There are quite a few feelings going on today. I feel determination, there is some irritation and deep underneath sadness, a big big sadness. To start with the last part, it feel like some very old well matured sadness that has been woken up somehow. It will make me cry as soon as I get closer to it. It’s funny that actually I started writing thinking I am feeling quite good today. Still true. Then all of a sudden I realised there has been this simmering sadness for quite a few days actually. Triggered by the vet suggesting not to wake up our 6 year old dog after an anaesthesia to make some x-rays. Even though this shocked me and saddened me, this is not the cause of that deep big sadness. That sadness is related to an endless feeling of loneliness. Will I ever be able to talk about this loneliness without getting extremely emotional?

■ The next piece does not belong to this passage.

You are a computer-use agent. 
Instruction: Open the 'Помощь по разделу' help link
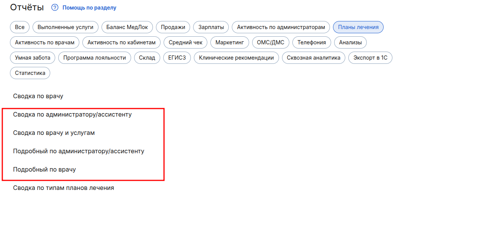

Sad: feeling or showing sorrow; unhappy.
Anyway, determination is more prominent and more recent, together with irritation. First a quick look at what these are.
Determination: quality of being determined, firmness of purpose
Determined: having made a firm decision and being resolved not to change it.
Resolute: admirably purposeful, determined, and unwavering.
Irritation: the state of feeling annoyed, impatient, or slightly angry.
I’m not sure I made a decision, not consciously at least. Resolute then maybe. The thing is, I don’t know the purpose yet. Probably will never know. I have just set my mind to at least figuring out what makes me happy, satisfied and how I would like to spend my days.
Irritation is caused by someone telling me things about myself. He may be very right. Today I’m in denial which caused the irritation. How would he know?! Based on some silly assessment, yeah right. Why would this irritate me? Maybe because I’m also scared and insecure. What if he is right? I will need to go out there and step up my game. Why would that be scary? That should be fun, actually. I’m not sure I like the expectations that I have immediately put on myself hearing about my talents. I still want to do well rather than doing the right thing. Forget about it. In reality you don’t even care whether it is perfect or even good. You just want to get it done. Well, there you go.